After my first blog yesterday, I didn't think there was anything in me for this today, but here goes:

Chasing Bacon
I started the day getting winded; it's quite a workout to escort a bounding dog halfway around the block.  Bacon escaped as we walked to church early this morning. And he's an expert at avoiding recapture.  He marked territory hurriedly as we chased and tried to corral him. 
Church was unforgettable. The hoarsely shouted Creole sounds of what I thought was a political dictator turned out to be the pastor shouting praises under a large navy blue tent. Exultation was a leading candidate for word of the day. Shouts of joy turned to a chorus of hymns before the pastor began his sermon. Exultations.  Hallelujah was one of very few words I could pick up, but it was easy to understand how much the people love Jesus. One woman was so moved she had to dance, and she danced with Jim.  

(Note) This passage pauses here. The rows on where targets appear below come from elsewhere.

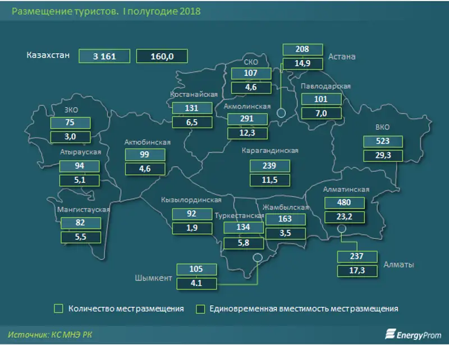Click the Кызылординская capacity box 1,9

[x=192, y=227]
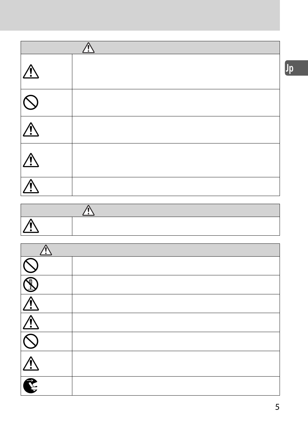Click the sixth row warning triangle in bottom table
Image resolution: width=308 pixels, height=423 pixels.
point(31,364)
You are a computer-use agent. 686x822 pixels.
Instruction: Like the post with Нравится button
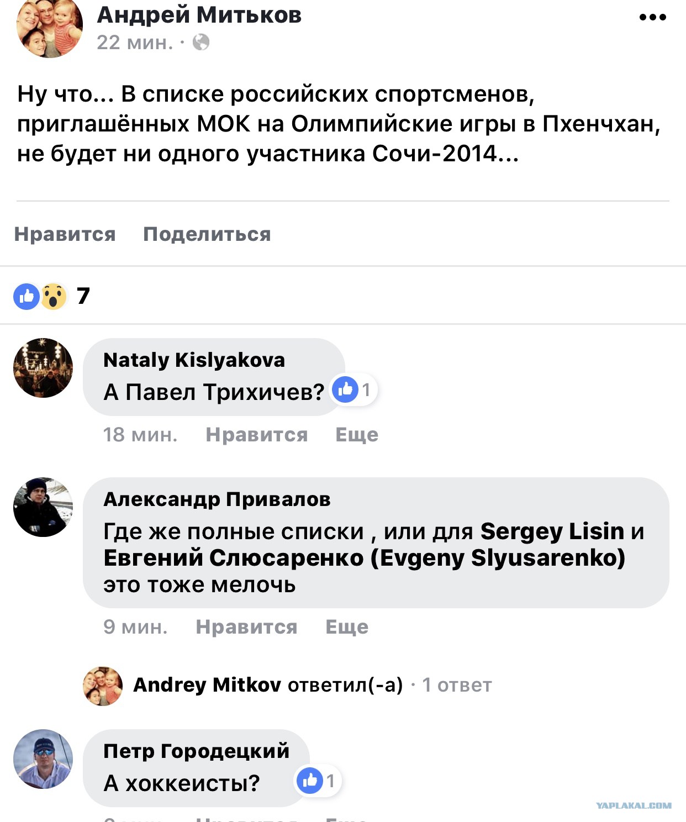65,234
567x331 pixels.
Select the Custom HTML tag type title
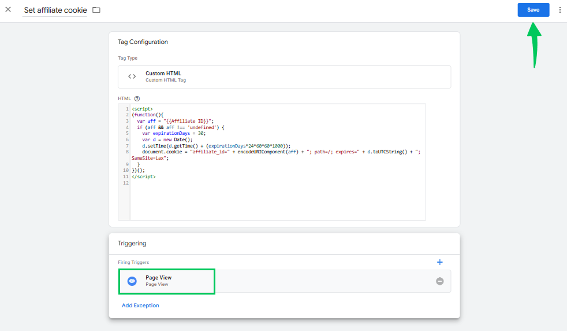click(x=163, y=73)
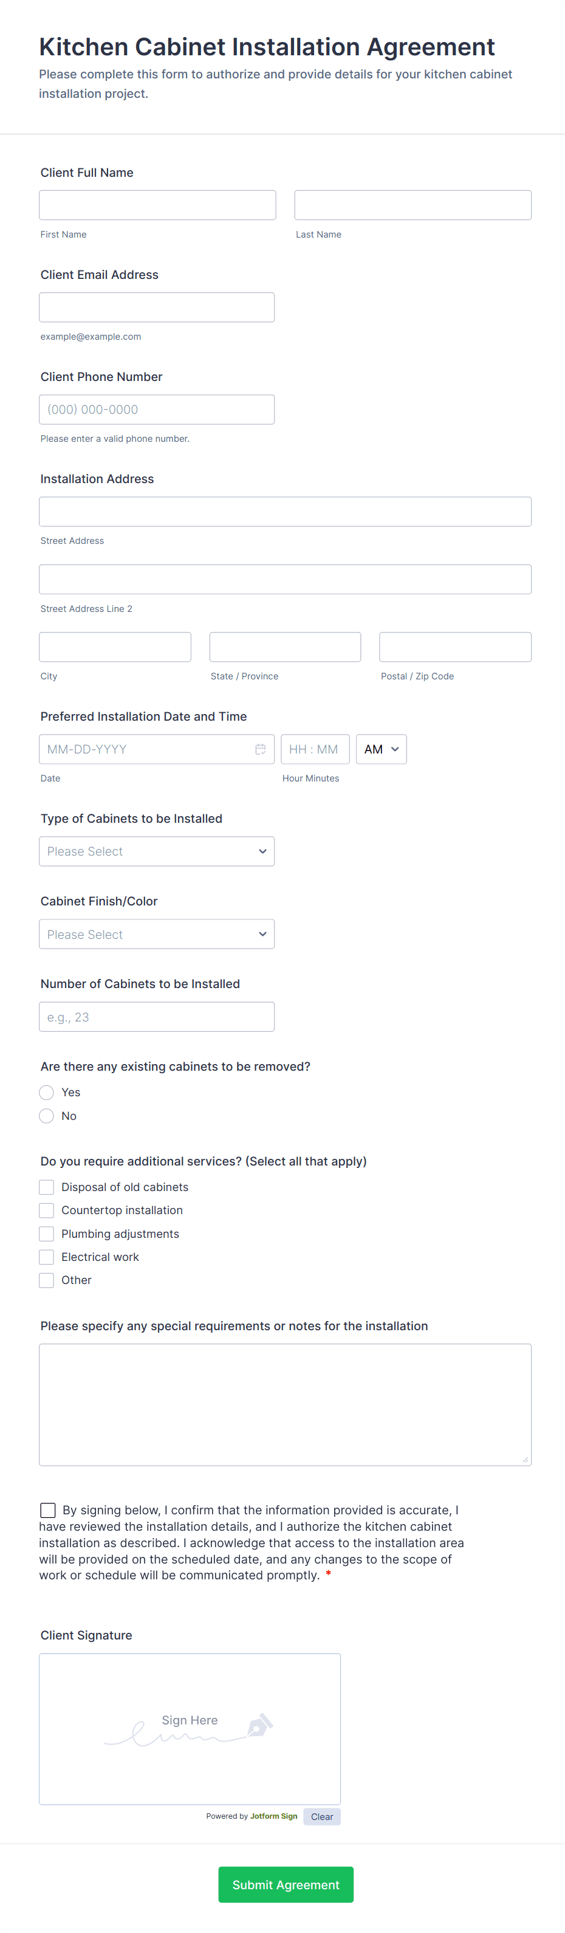Enable Plumbing adjustments option
565x1933 pixels.
pyautogui.click(x=47, y=1234)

Hospital for Sick and Dying Children
It's surreal from the moment you arrive as you remove shoes to enter the hospital barefoot and douse your hands with bleach and water. It must be comforting for the parents arriving, and bleaching their hands, simultaneously to know that volunteers care to visit too--for days they cannot attend themselves. 
After being able to let go of the first "Hey you!" who bounded into my arms, I fed the girl in bed#2 who didn't have the strength to hold up her own head. I noticed Charlene sat on the floor to help with the balancing act, and I did the same. Incredibly she ate the whole bowl of food and I was grateful for my experience of keeping baby food off four chubby cheeks years ago.  The weak whimpers tug at your heart as you try to move to another needy child. I feel badly for not being able to comfort with a lullaby, but I can manage a hum now and then without breaking down.

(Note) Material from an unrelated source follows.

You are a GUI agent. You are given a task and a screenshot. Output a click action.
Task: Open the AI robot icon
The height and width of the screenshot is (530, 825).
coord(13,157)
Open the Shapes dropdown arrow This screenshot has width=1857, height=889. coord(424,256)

A few of us moved to the very-sick ward and tried to decide who to hold or help. In the end I picked up a girl whose only sign of life were her beautiful eyes. That's what threw me off--I couldn't believe there was so little strength in that body since there was such beauty in those eyes. But I'll never forget how no life flowed from her tiny, thin arm.  The grasp reflex in her hand was completely absent, no matter how much I stroked her palm.  As I put her down before we left the ward I prayed: please, please let some of my love replace the energy she'll lose with whimpering as I leave her.  Please?
Such a dichotomy; so draining and so fulfilling at the same time.  And I think that's what tears you up inside...there's so much moving within you.  You could ask: Is the Net zero (or love, as they say in tennis)?  ABSOLUTELY NOT.    
When we returned to the regular ward, the bell indicated visiting parents had to leave, So I calmed one of the abandoned boys.  He was so tired. As I put him down it calmed him simply dry the tear that welled up in his eye.
Incredibly lunch was being prepared.  Hadn't breakfast just finished?  I was instructed to feed crib#9 as the nurse gave me yellow bib, spoon and aluminum bowl of rice, gravy and chicken. She is beautiful. And it was as if the chicken, which she clearly favored with her eyes as I fed her, awakened something within her. My father talks of "personality plus" to describe rare gems and this girl has it. When she finished her bowl i enjoyed taking extra care cleaning her with a wet-wipe packet.  
Taking nurse instruction again, I hurried to feed the boy in the neighboring crib before we had to leave. And as I bibbed him, Miss PP reached over and latched on to my forearm, with a gorgeous smile.  A smile that I'll never forget.  Just as I'll never forget that near-lifeless whimper. But the net is much more than love. 

Gertrude's Home for Special Needs Children
Special Needs is a good way to describe the way I feel about these children: I think they're special too. This is a great example of "Net-More-Than-Love" concept for me.  And how appropriate that one of the most beautiful buildings I've seen in Haiti will house these people!  Looks like they'll have ample space.   That is so exciting!